Membrane Phosphoinositides Control Insulin Secretion Through Their Effects on ATP-Sensitive K⁺ Channel Activity

Abstract

ATP-sensitive K⁺ channels (K_ATP channels) of pancreatic β-cells play key roles in glucose-stimulated insulin secretion by linking metabolic signals to cell excitability. Membrane phosphoinositides, in particular phosphatidylinositol 4,5-bisphosphates (PIP₂), stimulate K_ATP channels and decrease channel sensitivity to ATP inhibition; as such, they have been postulated as critical regulators of K_ATP channels and hence of insulin secretion in β-cells. Here, we tested this hypothesis by manipulating the interactions between K_ATP channels and membrane phospholipids in a β-cell line, INS-1, and assessing how the manipulations affect membrane excitability and insulin secretion. We demonstrate that disruption of channel interactions with PIP₂ by overexpressing PIP₂-insensitive channel subunits leads to membrane depolarization and elevated basal level insulin secretion at low glucose concentrations.
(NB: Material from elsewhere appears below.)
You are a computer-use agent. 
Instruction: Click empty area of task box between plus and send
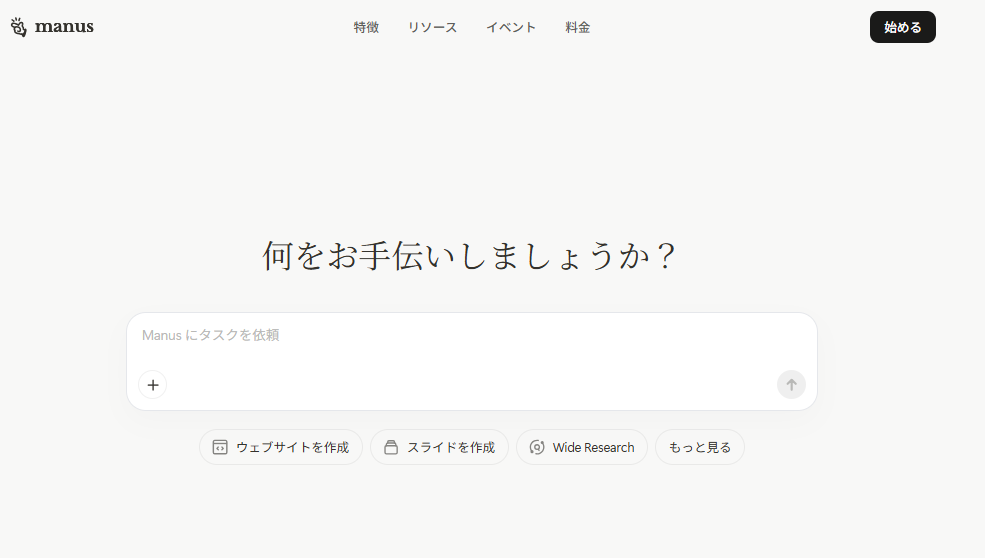tap(471, 385)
By contrast, facilitation of channel interactions with PIP₂ by upregulating PIP₂ levels via overexpression of a lipid kinase, phosphatidylinositol 4-phosphate 5 kinase, decreases the ATP sensitivity of endogenous K_ATP channels by ∼26-fold and renders INS-1 cells hyperpolarized, unable to secrete insulin properly in the face of high glucose. Our results establish an important role of the interaction between membrane phosphoinositides and K_ATP channels in regulating insulin secretion.